DATASET EXCERPTS ::
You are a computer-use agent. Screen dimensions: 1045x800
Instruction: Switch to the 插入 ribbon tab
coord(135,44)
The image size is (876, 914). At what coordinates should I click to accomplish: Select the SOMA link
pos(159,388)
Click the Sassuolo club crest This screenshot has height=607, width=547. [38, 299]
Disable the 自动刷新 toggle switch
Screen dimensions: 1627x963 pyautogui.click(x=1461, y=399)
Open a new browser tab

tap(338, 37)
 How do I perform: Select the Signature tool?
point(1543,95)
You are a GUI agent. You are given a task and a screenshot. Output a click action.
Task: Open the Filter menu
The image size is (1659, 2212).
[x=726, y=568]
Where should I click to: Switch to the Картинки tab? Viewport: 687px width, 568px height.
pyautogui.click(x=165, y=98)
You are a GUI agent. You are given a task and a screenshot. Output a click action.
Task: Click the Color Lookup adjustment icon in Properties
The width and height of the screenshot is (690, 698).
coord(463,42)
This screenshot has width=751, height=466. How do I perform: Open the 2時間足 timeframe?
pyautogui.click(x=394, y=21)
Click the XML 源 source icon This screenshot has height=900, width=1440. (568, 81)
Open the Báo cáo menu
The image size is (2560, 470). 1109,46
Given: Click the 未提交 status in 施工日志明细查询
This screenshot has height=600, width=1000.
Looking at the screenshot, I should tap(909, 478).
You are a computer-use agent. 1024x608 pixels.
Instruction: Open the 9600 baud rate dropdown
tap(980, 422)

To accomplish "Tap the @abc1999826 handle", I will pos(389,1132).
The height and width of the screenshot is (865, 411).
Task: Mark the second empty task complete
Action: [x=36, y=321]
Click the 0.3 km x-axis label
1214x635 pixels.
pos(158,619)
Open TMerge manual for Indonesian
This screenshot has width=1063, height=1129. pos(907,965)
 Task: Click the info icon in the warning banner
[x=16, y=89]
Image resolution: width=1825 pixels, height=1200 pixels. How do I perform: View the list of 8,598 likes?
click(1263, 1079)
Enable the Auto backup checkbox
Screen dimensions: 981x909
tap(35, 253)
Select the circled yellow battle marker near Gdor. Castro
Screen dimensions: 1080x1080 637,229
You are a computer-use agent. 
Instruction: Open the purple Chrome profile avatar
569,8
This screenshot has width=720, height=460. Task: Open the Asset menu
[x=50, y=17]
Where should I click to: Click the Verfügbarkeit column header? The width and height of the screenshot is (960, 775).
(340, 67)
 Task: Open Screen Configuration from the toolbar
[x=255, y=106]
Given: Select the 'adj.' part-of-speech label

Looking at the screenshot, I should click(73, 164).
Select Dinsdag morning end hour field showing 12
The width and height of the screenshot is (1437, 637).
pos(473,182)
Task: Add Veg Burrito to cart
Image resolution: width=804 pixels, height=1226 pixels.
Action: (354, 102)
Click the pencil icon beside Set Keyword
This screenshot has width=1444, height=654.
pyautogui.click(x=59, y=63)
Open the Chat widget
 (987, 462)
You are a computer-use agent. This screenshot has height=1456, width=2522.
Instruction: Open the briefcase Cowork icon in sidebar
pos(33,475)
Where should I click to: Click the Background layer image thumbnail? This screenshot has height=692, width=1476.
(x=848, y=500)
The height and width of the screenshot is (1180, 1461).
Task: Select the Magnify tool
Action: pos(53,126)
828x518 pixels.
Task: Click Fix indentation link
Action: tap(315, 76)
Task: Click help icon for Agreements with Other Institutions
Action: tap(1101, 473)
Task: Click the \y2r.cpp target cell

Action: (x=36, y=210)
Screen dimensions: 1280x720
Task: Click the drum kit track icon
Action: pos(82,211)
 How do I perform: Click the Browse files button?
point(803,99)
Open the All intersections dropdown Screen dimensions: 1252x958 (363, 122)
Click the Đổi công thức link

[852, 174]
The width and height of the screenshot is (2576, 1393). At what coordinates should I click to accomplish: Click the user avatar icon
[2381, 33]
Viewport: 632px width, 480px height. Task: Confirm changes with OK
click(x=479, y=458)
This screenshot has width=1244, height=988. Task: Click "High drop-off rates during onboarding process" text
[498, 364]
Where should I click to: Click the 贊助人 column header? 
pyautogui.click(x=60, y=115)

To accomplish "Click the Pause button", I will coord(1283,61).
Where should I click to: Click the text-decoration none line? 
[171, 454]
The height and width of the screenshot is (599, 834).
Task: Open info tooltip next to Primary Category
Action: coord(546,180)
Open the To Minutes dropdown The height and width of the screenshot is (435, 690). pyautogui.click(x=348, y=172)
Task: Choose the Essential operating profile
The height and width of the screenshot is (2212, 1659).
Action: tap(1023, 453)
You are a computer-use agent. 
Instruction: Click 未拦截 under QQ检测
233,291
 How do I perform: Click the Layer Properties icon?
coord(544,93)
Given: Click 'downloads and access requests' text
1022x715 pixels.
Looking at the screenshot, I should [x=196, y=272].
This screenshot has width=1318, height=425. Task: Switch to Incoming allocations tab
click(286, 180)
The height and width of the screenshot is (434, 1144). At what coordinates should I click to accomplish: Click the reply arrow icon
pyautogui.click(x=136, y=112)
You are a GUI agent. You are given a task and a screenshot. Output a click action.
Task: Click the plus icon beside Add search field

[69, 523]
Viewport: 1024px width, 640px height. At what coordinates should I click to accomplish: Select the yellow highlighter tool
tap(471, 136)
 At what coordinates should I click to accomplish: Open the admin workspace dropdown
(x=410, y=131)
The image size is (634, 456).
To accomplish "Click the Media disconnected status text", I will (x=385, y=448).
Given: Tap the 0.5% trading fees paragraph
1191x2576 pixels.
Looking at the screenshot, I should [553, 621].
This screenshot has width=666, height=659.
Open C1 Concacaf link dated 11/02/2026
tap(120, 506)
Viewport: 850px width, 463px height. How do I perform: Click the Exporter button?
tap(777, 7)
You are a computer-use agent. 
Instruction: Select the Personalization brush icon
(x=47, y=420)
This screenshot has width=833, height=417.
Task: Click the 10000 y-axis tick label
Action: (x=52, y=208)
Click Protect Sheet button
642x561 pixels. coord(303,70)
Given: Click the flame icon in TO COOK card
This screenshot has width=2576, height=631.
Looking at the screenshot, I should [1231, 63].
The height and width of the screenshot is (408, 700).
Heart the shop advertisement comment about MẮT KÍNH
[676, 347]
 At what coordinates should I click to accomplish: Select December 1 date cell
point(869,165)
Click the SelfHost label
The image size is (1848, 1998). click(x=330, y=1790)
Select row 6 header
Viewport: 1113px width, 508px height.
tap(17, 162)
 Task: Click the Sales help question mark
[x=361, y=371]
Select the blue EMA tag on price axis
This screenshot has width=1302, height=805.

WHAT THE TASK REQUIRES ::
Rewrite every line of the listing above as a numbered list, leaving out the blank lines.

EXPECTED ANSWER ::
1. You are a computer-use agent. Screen dimensions: 1045x800
2. Instruction: Switch to the 插入 ribbon tab
3. coord(135,44)
4. The image size is (876, 914). At what coordinates should I click to accomplish: Select the SOMA link
5. pos(159,388)
6. Click the Sassuolo club crest This screenshot has height=607, width=547. [38, 299]
7. Disable the 自动刷新 toggle switch
8. Screen dimensions: 1627x963 pyautogui.click(x=1461, y=399)
9. Open a new browser tab
10. tap(338, 37)
11.  How do I perform: Select the Signature tool?
12. point(1543,95)
13. You are a GUI agent. You are given a task and a screenshot. Output a click action.
14. Task: Open the Filter menu
15. The image size is (1659, 2212).
16. [x=726, y=568]
17. Where should I click to: Switch to the Картинки tab? Viewport: 687px width, 568px height.
18. pyautogui.click(x=165, y=98)
19. You are a GUI agent. You are given a task and a screenshot. Output a click action.
20. Task: Click the Color Lookup adjustment icon in Properties
21. The width and height of the screenshot is (690, 698).
22. coord(463,42)
23. This screenshot has width=751, height=466. How do I perform: Open the 2時間足 timeframe?
24. pyautogui.click(x=394, y=21)
25. Click the XML 源 source icon This screenshot has height=900, width=1440. (568, 81)
26. Open the Báo cáo menu
27. The image size is (2560, 470). 1109,46
28. Given: Click the 未提交 status in 施工日志明细查询
29. This screenshot has height=600, width=1000.
30. Looking at the screenshot, I should tap(909, 478).
31. You are a computer-use agent. 1024x608 pixels.
32. Instruction: Open the 9600 baud rate dropdown
33. tap(980, 422)
34. To accomplish "Tap the @abc1999826 handle", I will pos(389,1132).
35. The height and width of the screenshot is (865, 411).
36. Task: Mark the second empty task complete
37. Action: [x=36, y=321]
38. Click the 0.3 km x-axis label
39. 1214x635 pixels.
40. pos(158,619)
41. Open TMerge manual for Indonesian
42. This screenshot has width=1063, height=1129. pos(907,965)
43.  Task: Click the info icon in the warning banner
44. [x=16, y=89]
45. Image resolution: width=1825 pixels, height=1200 pixels. How do I perform: View the list of 8,598 likes?
46. click(1263, 1079)
47. Enable the Auto backup checkbox
48. Screen dimensions: 981x909
49. tap(35, 253)
50. Select the circled yellow battle marker near Gdor. Castro
51. Screen dimensions: 1080x1080 637,229
52. You are a computer-use agent. 
53. Instruction: Open the purple Chrome profile avatar
54. 569,8
55. This screenshot has width=720, height=460. Task: Open the Asset menu
56. [x=50, y=17]
57. Where should I click to: Click the Verfügbarkeit column header? The width and height of the screenshot is (960, 775).
58. (340, 67)
59.  Task: Open Screen Configuration from the toolbar
60. [x=255, y=106]
61. Given: Select the 'adj.' part-of-speech label
62. Looking at the screenshot, I should click(73, 164).
63. Select Dinsdag morning end hour field showing 12
64. The width and height of the screenshot is (1437, 637).
65. pos(473,182)
66. Task: Add Veg Burrito to cart
67. Image resolution: width=804 pixels, height=1226 pixels.
68. Action: (354, 102)
69. Click the pencil icon beside Set Keyword
70. This screenshot has width=1444, height=654.
71. pyautogui.click(x=59, y=63)
72. Open the Chat widget
73.  (987, 462)
74. You are a computer-use agent. This screenshot has height=1456, width=2522.
75. Instruction: Open the briefcase Cowork icon in sidebar
76. pos(33,475)
77. Where should I click to: Click the Background layer image thumbnail? This screenshot has height=692, width=1476.
78. (x=848, y=500)
79. The height and width of the screenshot is (1180, 1461).
80. Task: Select the Magnify tool
81. Action: pos(53,126)
82. 828x518 pixels.
83. Task: Click Fix indentation link
84. Action: tap(315, 76)
85. Task: Click help icon for Agreements with Other Institutions
86. Action: tap(1101, 473)
87. Task: Click the \y2r.cpp target cell
88. Action: (x=36, y=210)
89. Screen dimensions: 1280x720
90. Task: Click the drum kit track icon
91. Action: pos(82,211)
92.  How do I perform: Click the Browse files button?
93. point(803,99)
94. Open the All intersections dropdown Screen dimensions: 1252x958 (363, 122)
95. Click the Đổi công thức link
96. [852, 174]
97. The width and height of the screenshot is (2576, 1393). At what coordinates should I click to accomplish: Click the user avatar icon
98. [2381, 33]
99. Viewport: 632px width, 480px height. Task: Confirm changes with OK
100. click(x=479, y=458)
101. This screenshot has width=1244, height=988. Task: Click "High drop-off rates during onboarding process" text
102. [498, 364]
103. Where should I click to: Click the 贊助人 column header? 
104. pyautogui.click(x=60, y=115)
105. To accomplish "Click the Pause button", I will coord(1283,61).
106. Where should I click to: Click the text-decoration none line? 
107. [171, 454]
108. The height and width of the screenshot is (599, 834).
109. Task: Open info tooltip next to Primary Category
110. Action: coord(546,180)
111. Open the To Minutes dropdown The height and width of the screenshot is (435, 690). pyautogui.click(x=348, y=172)
112. Task: Choose the Essential operating profile
113. The height and width of the screenshot is (2212, 1659).
114. Action: tap(1023, 453)
115. You are a computer-use agent. 
116. Instruction: Click 未拦截 under QQ检测
117. 233,291
118.  How do I perform: Click the Layer Properties icon?
119. coord(544,93)
120. Given: Click 'downloads and access requests' text
121. 1022x715 pixels.
122. Looking at the screenshot, I should [x=196, y=272].
123. This screenshot has width=1318, height=425. Task: Switch to Incoming allocations tab
124. click(286, 180)
125. The height and width of the screenshot is (434, 1144). At what coordinates should I click to accomplish: Click the reply arrow icon
126. pyautogui.click(x=136, y=112)
127. You are a GUI agent. You are given a task and a screenshot. Output a click action.
128. Task: Click the plus icon beside Add search field
129. [69, 523]
130. Viewport: 1024px width, 640px height. At what coordinates should I click to accomplish: Select the yellow highlighter tool
131. tap(471, 136)
132.  At what coordinates should I click to accomplish: Open the admin workspace dropdown
133. (x=410, y=131)
134. The image size is (634, 456).
135. To accomplish "Click the Media disconnected status text", I will (x=385, y=448).
136. Given: Tap the 0.5% trading fees paragraph
137. 1191x2576 pixels.
138. Looking at the screenshot, I should [553, 621].
139. This screenshot has width=666, height=659.
140. Open C1 Concacaf link dated 11/02/2026
141. tap(120, 506)
142. Viewport: 850px width, 463px height. How do I perform: Click the Exporter button?
143. tap(777, 7)
144. You are a computer-use agent. 
145. Instruction: Select the Personalization brush icon
146. (x=47, y=420)
147. This screenshot has width=833, height=417.
148. Task: Click the 10000 y-axis tick label
149. Action: (x=52, y=208)
150. Click Protect Sheet button
151. 642x561 pixels. coord(303,70)
152. Given: Click the flame icon in TO COOK card
153. This screenshot has width=2576, height=631.
154. Looking at the screenshot, I should [1231, 63].
155. The height and width of the screenshot is (408, 700).
156. Heart the shop advertisement comment about MẮT KÍNH
157. [676, 347]
158.  At what coordinates should I click to accomplish: Select December 1 date cell
159. point(869,165)
160. Click the SelfHost label
161. The image size is (1848, 1998). click(x=330, y=1790)
162. Select row 6 header
163. Viewport: 1113px width, 508px height.
164. tap(17, 162)
165.  Task: Click the Sales help question mark
166. [x=361, y=371]
167. Select the blue EMA tag on price axis
168. This screenshot has width=1302, height=805.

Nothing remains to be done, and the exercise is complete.